Steven Clipp, Architect | June 2015 Issue

We live in a high information, instant gratification world.  Sometimes this gets us into trouble.  Specifically when we make the fateful decision to update, remodel or expand our home.

We have all leafed through Southern Living, gone on Houzz and watched HGTV.  It is painfully obvious to us how much nicer other people’s homes are, and how much nicer our home could be with seemingly little effort and money.  We take the plunge and contact that Architect, Interior Designer or Kitchen Designer for a consult.

The consult is the first step.  In an hour and a half you describe your goals and dreams.  Then the design expert lays out the range of possible solutions, with special emphasis on the cost of each option.  In effect he/she gives you an ala carte menu of projects that will make you the envy of the neighborhood and give you peace on earth.

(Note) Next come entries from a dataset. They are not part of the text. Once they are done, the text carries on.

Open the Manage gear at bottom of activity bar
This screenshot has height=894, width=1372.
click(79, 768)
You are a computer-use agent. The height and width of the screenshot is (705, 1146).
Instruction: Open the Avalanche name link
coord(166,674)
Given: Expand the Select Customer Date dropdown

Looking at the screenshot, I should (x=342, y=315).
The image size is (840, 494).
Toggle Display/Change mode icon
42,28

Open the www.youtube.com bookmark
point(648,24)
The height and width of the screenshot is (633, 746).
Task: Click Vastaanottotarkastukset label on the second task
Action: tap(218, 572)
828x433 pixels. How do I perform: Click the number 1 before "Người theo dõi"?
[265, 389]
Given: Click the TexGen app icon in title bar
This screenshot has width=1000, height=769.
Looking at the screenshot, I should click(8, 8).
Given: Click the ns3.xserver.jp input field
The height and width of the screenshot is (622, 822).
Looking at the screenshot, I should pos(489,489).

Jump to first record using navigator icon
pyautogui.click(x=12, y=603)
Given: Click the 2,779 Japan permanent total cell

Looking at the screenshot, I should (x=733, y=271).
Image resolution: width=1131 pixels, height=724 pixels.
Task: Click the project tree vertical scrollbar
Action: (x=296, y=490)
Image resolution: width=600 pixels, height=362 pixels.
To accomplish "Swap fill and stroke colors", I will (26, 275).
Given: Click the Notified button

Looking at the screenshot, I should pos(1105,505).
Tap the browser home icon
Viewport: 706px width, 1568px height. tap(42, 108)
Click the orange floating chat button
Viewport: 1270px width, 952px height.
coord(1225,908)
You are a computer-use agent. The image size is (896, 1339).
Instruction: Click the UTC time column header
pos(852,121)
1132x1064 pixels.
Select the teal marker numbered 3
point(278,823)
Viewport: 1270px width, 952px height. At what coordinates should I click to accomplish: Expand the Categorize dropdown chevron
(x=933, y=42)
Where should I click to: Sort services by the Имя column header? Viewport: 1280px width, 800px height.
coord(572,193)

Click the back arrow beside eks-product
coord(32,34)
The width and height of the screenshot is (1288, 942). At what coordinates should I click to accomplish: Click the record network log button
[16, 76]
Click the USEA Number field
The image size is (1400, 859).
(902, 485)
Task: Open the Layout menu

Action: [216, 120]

Maybe not instant peace because the costs and time frames are disturbing.  A simple bath make-over runs 15K, a master bath starts at 30K and many whole kitchens top 50K.  Nothing seems possible in under four months and complex projects take six to eight. 

I lately am confronting the concept that our home is like our body.  As it ages the parts all go bad together.  The bathrooms are as dated as the kitchen and the new ideal is to gather the family together rather than give everyone their separate kingdoms.  A thirty year old house often needs multiple interconnected fixes to bring it up to current standards.  The combined costs for all can run two hundred thousand or more.

If you already own the home these updates can be staged over several years as money is available; the master bedroom / bath this year, the kitchen / familyroom in two years, the screenporch in four.  My children grew up thinking the workmen were just a part of our extended family.  Each project feels worth the cost if the total is still astounding.

 

Lately though, I often consult with a new buyer, who wants to be in Chapel Hill or Hillsborough, in an established neighborhood.  They are purchasing a 30 to 50 year old property with few updated features.  Hopefully they bought the house at a discount that reflects these needs.  They can live in the house as is, but at some point every aspect of the home will have to be brought up to current standards.  Otherwise they in turn will be selling an even more dated, discounted home.  

These multi-faceted renovation / additions almost always cost more than the Owner anticipated, often 200 to 300 thousand dollars, quite a number.  But if you do the work up front you get to enjoy all the fruits of your labor, and if you do it before you move in you get to avoid all the mess.  Even so, making the leap is really tough.  Almost everyone has a gut check.  The smart ones go forward.